Non-profit organisation in the USA

Mosaic Youth Theatre of Detroit is a youth development 501(c)(3) non-profit organization in Detroit, Michigan with a mission to empower young people through professional performing arts training and the creation of first-rate theatrical and musical art. The Detroit Free Press called the organization "one of the region's cultural gems."

Mosaic's youth artists have performed at the White House, the Kennedy Center, Carnegie Hall, Apollo Theatre, The Public Theatre, the Redford Theatre, for President Barack Obama, and have toured productions in Europe, Asia, Africa and 30 states throughout the U.S.

== History ==
The organization and program was founded in 1992 by Rick Sperling partly in reaction to the elimination of arts programs in public schools. The program has worked to alleviate gaps in arts education.
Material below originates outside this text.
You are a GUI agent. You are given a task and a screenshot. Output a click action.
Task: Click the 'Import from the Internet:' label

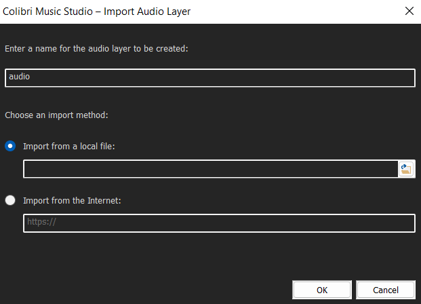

Within a report of the program by University of Michigan educational researchers in 2008, Rick Sperling wrote:

"I founded Mosaic Youth Theatre of Detroit fifteen years ago based on the incredible artistic potential I saw in young Detroiters. While working as an artist-in-residence in the Detroit Public Schools, I saw great need and I also saw a great opportunity. The need I observed was for advanced-level theatre and music training at a time when budget cuts had led to the elimination of most school-based arts programs. The opportunity I saw was to create a world-class youth arts organization based on the incredible talent of young people throughout Detroit." -Founder Rick Sperling in 2008

==Program==
Mosaic specializes in artistic studies for youth in acting, singing, and technical production work. Offered programs usually include several performance ensembles, technical apprenticeships, sponsored competition for playwrights, school residencies, in-school, afterschool, summer camp, and internships. The Mosaic Model aims to provide opportunities for positive youth development through performance arts training. National and international touring performances also work to bring recognition to Detroit as a center for arts and culture and promote a positive image of metro Detroit area youth.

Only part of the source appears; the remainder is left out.